Filter-feeding livestock benefits most from frequent, modest suspended feeding. Target feeding may be appropriate for specific animals, but broadcast dosing is generally the more practical method for maintaining background food availability across a mature reef. Watch for feeding behavior, tissue condition, and water clarity rather than expecting an overnight visual change.

For Coral-Dominant Reefs

Phytoplankton is not a complete coral feeding program. Most photosynthetic corals rely heavily on light and dissolved or particulate nutrients obtained through several pathways. In coral-dominant systems, phyto is best treated as a food-web input that supports microfauna and fine-particle feeders, not as the sole route to color or growth.

Measure the Response That Matters

Test nitrate and phosphate at least weekly while changing your dose. The goal is not necessarily zero nutrients. Many productive reefs perform well with measurable nutrients, but the acceptable range is specific to the livestock, lighting, export capacity, and feeding load. What matters is whether values are stable and intentional.

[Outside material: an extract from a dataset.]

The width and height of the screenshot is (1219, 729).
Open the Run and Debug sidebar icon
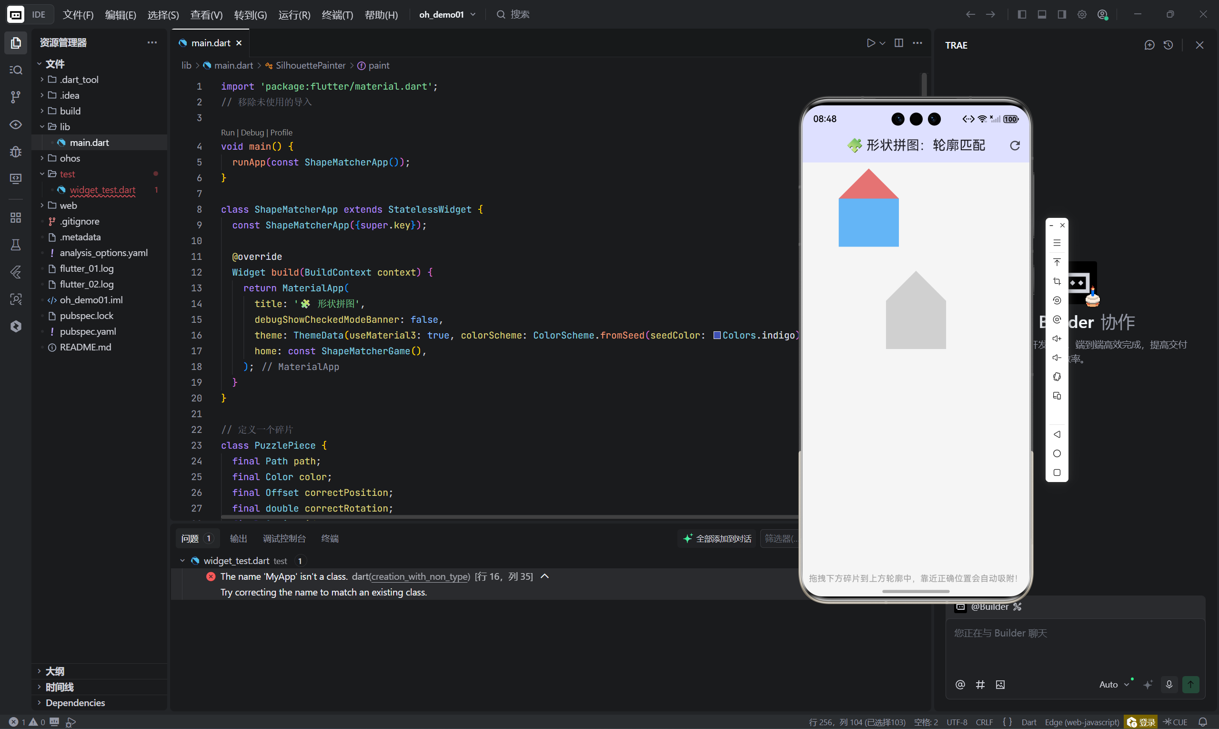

Also look beyond test results. Positive signs include visible copepods in refugium zones and on glass after dark, consistent polyp behavior, healthy filter-feeder extension, and clear water with no accumulating film. Warning signs include persistent water cloudiness, cyanobacteria or nuisance algae gaining ground, a rising nutrient trend without another explanation, or detritus building in low-flow areas.

Do not interpret one observation as proof. Coral extension can change with flow, lighting, fish activity, and feeding. Nitrate can move after a change in fish food, skimmer performance, or maintenance habits. Track your dose and test results for at least two weeks so adjustments are based on a trend rather than a single data point.

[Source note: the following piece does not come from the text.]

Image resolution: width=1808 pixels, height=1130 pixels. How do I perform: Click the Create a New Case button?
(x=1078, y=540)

Storage and Handling Affect the Dose You Deliver

Live phytoplankton is perishable. Refrigerate it promptly according to the culture instructions, keep the cap closed between uses, and avoid freezing or overheating the bottle. Gently invert or swirl before dosing so cells are evenly distributed. Do not shake aggressively enough to create excessive foam.

Use clean measuring tools. Introducing tank water or contaminated equipment into the bottle can shorten culture quality and compromise a product that began as a clean, single-species culture. Pour out only what you plan to use, and never return excess liquid to the container.

A dosing pump can improve consistency, but verify that its tubing and pump head are compatible with live culture handling and clean them on a schedule. For smaller tanks, manual dosing with a graduated syringe is often more accurate and easier to audit.

The best phytoplankton program is deliberately uneventful: stable nutrients, a clear system, active microfauna, and livestock receiving a consistent baseline of live nutrition. Start lower than your instinct tells you, let your measurements lead, and increase only when the aquarium demonstrates it can use more.